Early last week we alerted a government agency about one of the pages in their site that appears to have been injected with malicious frames. The San Bernardino County site’s probation page was, during that time, carrying a frame that directs users to a known disease vector under the domain videosdivx(dot)net. The target URL bear the strings “KATRINA+HALILI+NUDE” which suggests that videos or pictures of the Filipino actress may be viewed from the URL. Halili is currently involved in a much talked about sex video scandal proliferating in the Philippines.
While the site is now clean, Threat Analyst Joseph Pacamarra found another attack capitalizing on the same sex video scandal, this time using the Ask George website, the state-wide information portal of Washington DC in the US. Accessing the said page, which had been injected with a script containing the words “katrina+halili+sexy+pic,” redirects to a site under a certain hot-unlikely-tube(dot)com domain.

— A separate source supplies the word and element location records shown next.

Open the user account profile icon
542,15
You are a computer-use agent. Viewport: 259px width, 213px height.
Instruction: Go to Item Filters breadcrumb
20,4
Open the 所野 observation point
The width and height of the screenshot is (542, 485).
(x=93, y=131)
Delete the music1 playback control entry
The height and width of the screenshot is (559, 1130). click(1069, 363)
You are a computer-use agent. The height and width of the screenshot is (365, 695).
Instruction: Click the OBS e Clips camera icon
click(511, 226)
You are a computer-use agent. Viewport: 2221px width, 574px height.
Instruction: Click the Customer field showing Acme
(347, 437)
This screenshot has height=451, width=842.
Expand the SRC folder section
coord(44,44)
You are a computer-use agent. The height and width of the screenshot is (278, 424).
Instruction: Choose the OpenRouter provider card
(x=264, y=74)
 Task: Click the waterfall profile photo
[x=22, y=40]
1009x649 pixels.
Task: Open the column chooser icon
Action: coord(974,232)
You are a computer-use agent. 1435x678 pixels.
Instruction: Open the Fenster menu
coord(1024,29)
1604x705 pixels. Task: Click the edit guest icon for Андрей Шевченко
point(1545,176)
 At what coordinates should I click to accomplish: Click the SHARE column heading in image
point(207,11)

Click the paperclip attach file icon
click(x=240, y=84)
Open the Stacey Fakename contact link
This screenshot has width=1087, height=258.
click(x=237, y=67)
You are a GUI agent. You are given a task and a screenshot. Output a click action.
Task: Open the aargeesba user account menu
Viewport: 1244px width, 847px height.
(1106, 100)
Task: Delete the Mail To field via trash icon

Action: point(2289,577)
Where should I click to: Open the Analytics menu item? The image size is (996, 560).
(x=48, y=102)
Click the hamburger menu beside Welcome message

Clicking on the black screen, the user is informed that s/he needs to download a codec to be able to watch the video. But instead of a codec, the user downloads malware: TROJ_DLOAD.TID and its payload, TROJ_COGNAC.J.
TROJ_COGNAC.J is saved as b.exe. It modifies the system registry to make sure it runs at every startup. It assists TROJ_DLOAD.TID in downloading files named qwerce.gif and a.exe from different URLs. As of this writing, the .gif file is non-malicious, and the URL that downloads a.exe is not accessible. While this means little danger for current victims of these attacks, the actual contents of the URLs may actually change any time to exhibit more dangerous side-effects.
The affected pages from the said site appear to have been modified last May 30, early morning US time. (Updated June 2, 22:40 PM PST: We have verified that the affected site is now clean as of this writing. Website administrators are advised to conduct penetration testing for their sites especially for high-traffic and high-interactivity ones.)